TO DO:
• 1. In the page excerpt on garden uses of dead leaves, how thick a layer of dead leaves should cover bulb and tuber flowers that are vulnerable to the cold?
• 2. Revise the stretch of the page excerpt on garden uses of dead leaves from "Dead leaves, an" through "material – for free!", changing "wire fencing" to "chicken wire".

-- start PAGE EXCERPT --

Most fungus tend to overwinter and then come back stronger than ever when the sun shines again. The only solution is to destroy these with fire.

Avoid leathery leaves if your goal is to enrich the soil

Some leaves take a very long time to break down, such as bay leaves, plane tree leaves or wild privet. These can take years to break down. Their nutrients won’t be available for plants to use immediately.

  • Leathery leaves, however, are great if you want to keep weeds out.
  • In shrub beds, for instance, long-lasting leaves will hinder weed growth for two or three seasons.
  • Thick, glossy leaves won’t change the acidity as they break down, unlike another plant-based mulch, pine bark.

Other shrubs or trees that drop thick, leathery leaves include holly, yaupon, mahonia, a host of palm shrubs. Many larger heath plants like camellia and magnolia also have thick, hard-to-break-down leaves.

Dead leaves, an ideal protection against cold and freezing

When winter tiptoes near and the first frost spells appear, good mulch can protect even the most vulnerable plants.

Many bulb and tuber flowers such as dahlias and gladiolus, tuberous begonias, and also Lilies of the Nile are vulnerable to the cold and require a good winter cover. For this, protect them with a cover of dead leaves about 16 inches (40 cm) thick.

Note that if your area has really harsh winters, it is best to bring bulbs and tubers indoors during winter, because dead leaves might not be enough.

If you have a banana tree, make a circle around its leaves with wire fencing and fill it with a very thick layer of dead leaves, around 32 inches (80 cm) thick, even up to 40 inches (1 m). You can also do this for new plants.

Using dead leaves for fertilizer in the vegetable patch

Organic material – for free!

Remember that dead leaves are an incredible source of organic material for all your plants, including the soil in your vegetable patch.

-- end PAGE EXCERPT --
-- start DATA LISTING --

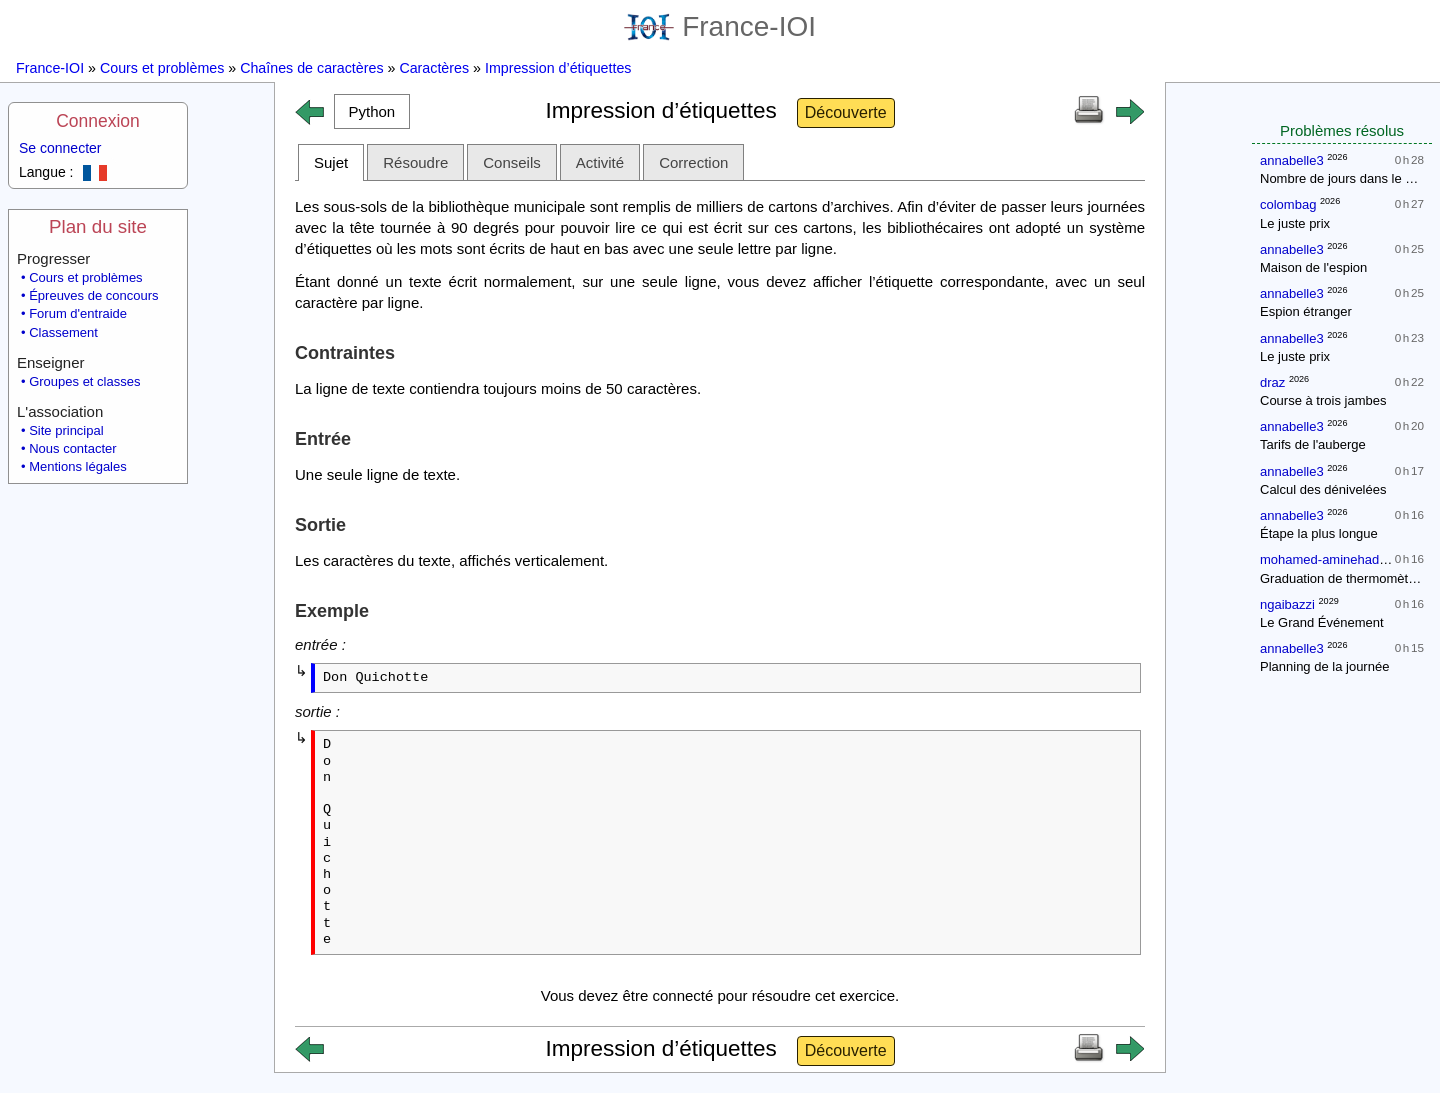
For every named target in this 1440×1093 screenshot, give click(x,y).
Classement (63, 332)
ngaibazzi (1287, 604)
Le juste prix (1295, 223)
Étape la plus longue (1319, 533)
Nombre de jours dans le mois (1346, 178)
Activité (600, 162)
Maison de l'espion (1313, 267)
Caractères (434, 68)
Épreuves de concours (93, 295)
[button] (372, 111)
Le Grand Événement (1322, 622)
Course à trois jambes (1323, 400)
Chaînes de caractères (311, 68)
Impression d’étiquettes (558, 68)
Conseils (512, 162)
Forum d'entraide (78, 313)
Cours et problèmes (162, 68)
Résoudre (415, 162)
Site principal (66, 430)
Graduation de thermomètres (1343, 578)
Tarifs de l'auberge (1313, 444)
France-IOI (720, 26)
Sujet (331, 162)
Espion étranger (1306, 311)
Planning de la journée (1324, 666)
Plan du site (98, 226)
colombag (1288, 204)
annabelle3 (1292, 160)
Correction (693, 162)
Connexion (98, 121)
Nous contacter (72, 448)
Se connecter (60, 148)
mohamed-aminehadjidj (1327, 559)
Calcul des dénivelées (1323, 489)
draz (1272, 382)
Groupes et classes (84, 381)
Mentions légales (78, 466)
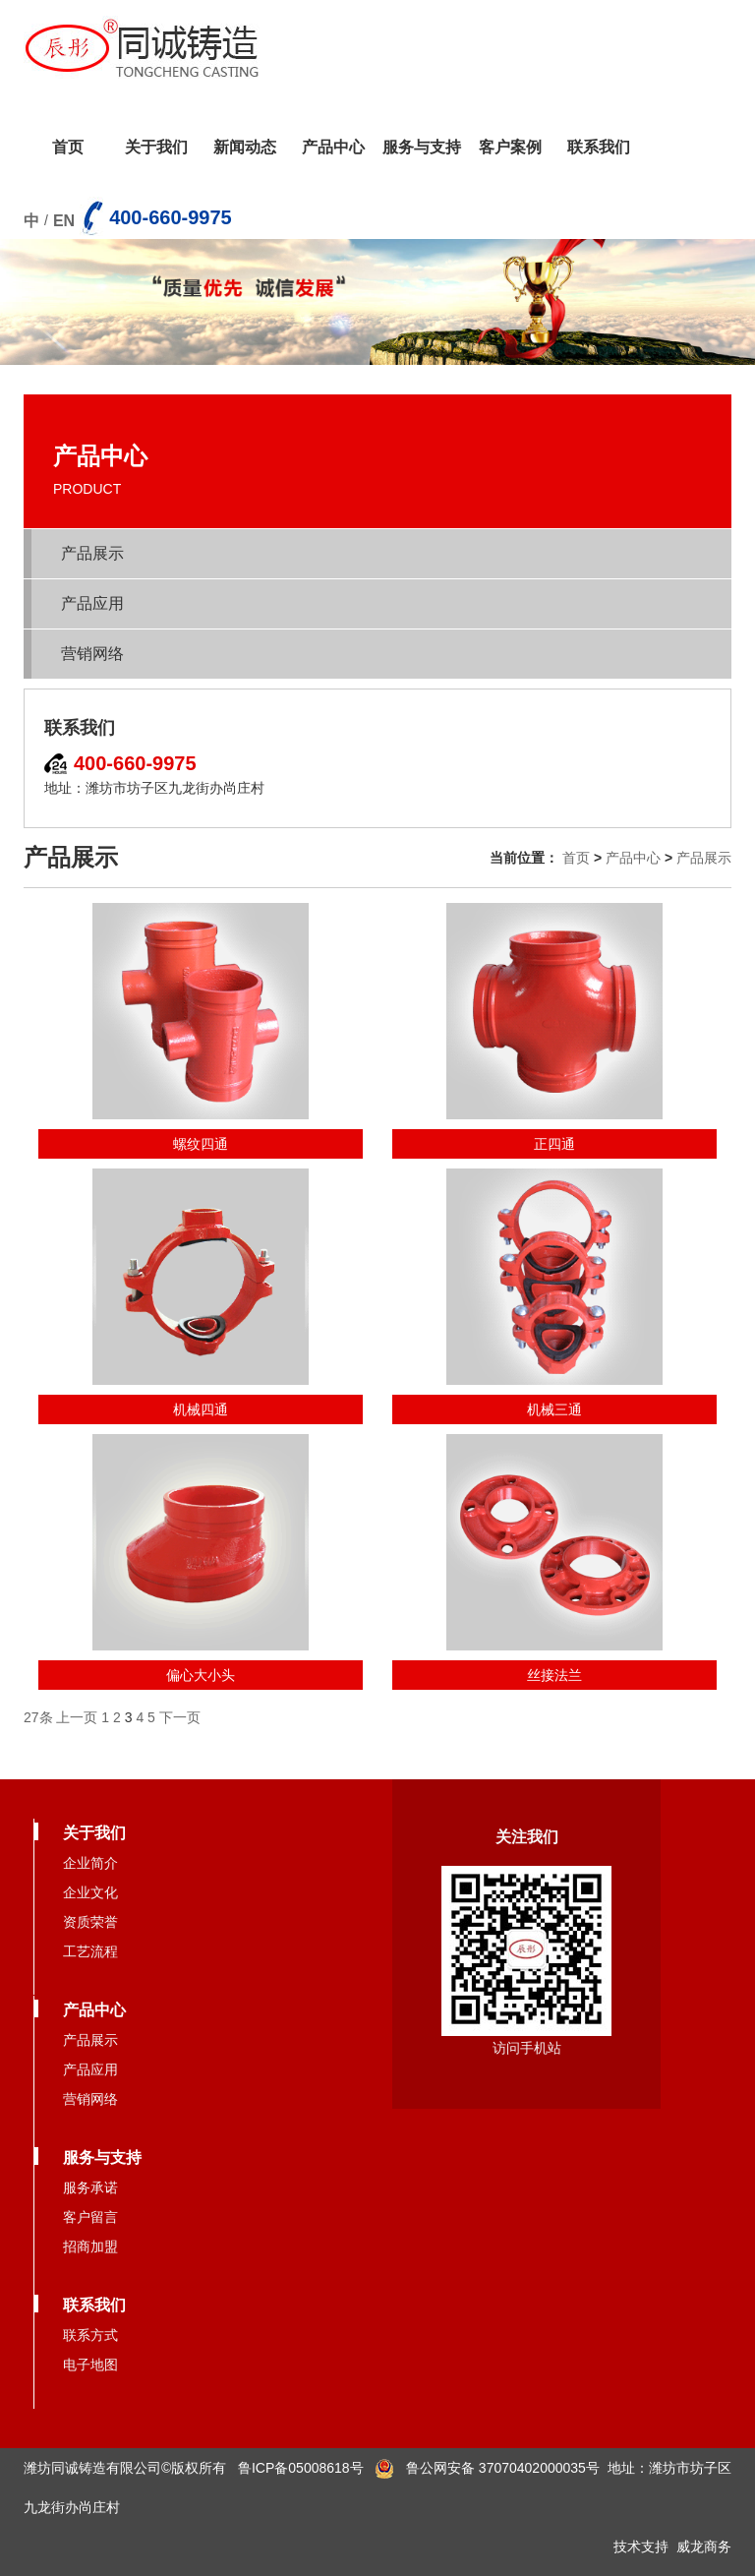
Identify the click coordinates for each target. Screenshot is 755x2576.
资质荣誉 (90, 1922)
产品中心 (333, 147)
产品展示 (92, 553)
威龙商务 (703, 2546)
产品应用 (92, 603)
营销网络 (92, 653)
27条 (38, 1717)
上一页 (76, 1717)
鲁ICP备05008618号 (301, 2468)
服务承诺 (90, 2187)
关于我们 (156, 147)
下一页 (180, 1717)
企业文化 (90, 1892)
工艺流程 (90, 1951)
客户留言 (90, 2217)
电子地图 (90, 2364)
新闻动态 (244, 147)
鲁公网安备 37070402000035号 (487, 2468)
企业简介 (90, 1863)
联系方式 (90, 2335)
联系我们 (598, 147)
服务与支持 (421, 147)
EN (64, 220)
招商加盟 (90, 2246)
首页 (68, 147)
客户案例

-- end DATA LISTING --

TASK ANSWERS:
• 1. About 16 inches (40 cm) thick.

• 2.
Dead leaves, an ideal protection against cold and freezing

When winter tiptoes near and the first frost spells appear, good mulch can protect even the most vulnerable plants.

Many bulb and tuber flowers such as dahlias and gladiolus, tuberous begonias, and also Lilies of the Nile are vulnerable to the cold and require a good winter cover. For this, protect them with a cover of dead leaves about 16 inches (40 cm) thick.

Note that if your area has really harsh winters, it is best to bring bulbs and tubers indoors during winter, because dead leaves might not be enough.

If you have a banana tree, make a circle around its leaves with chicken wire and fill it with a very thick layer of dead leaves, around 32 inches (80 cm) thick, even up to 40 inches (1 m). You can also do this for new plants.

Using dead leaves for fertilizer in the vegetable patch

Organic material – for free!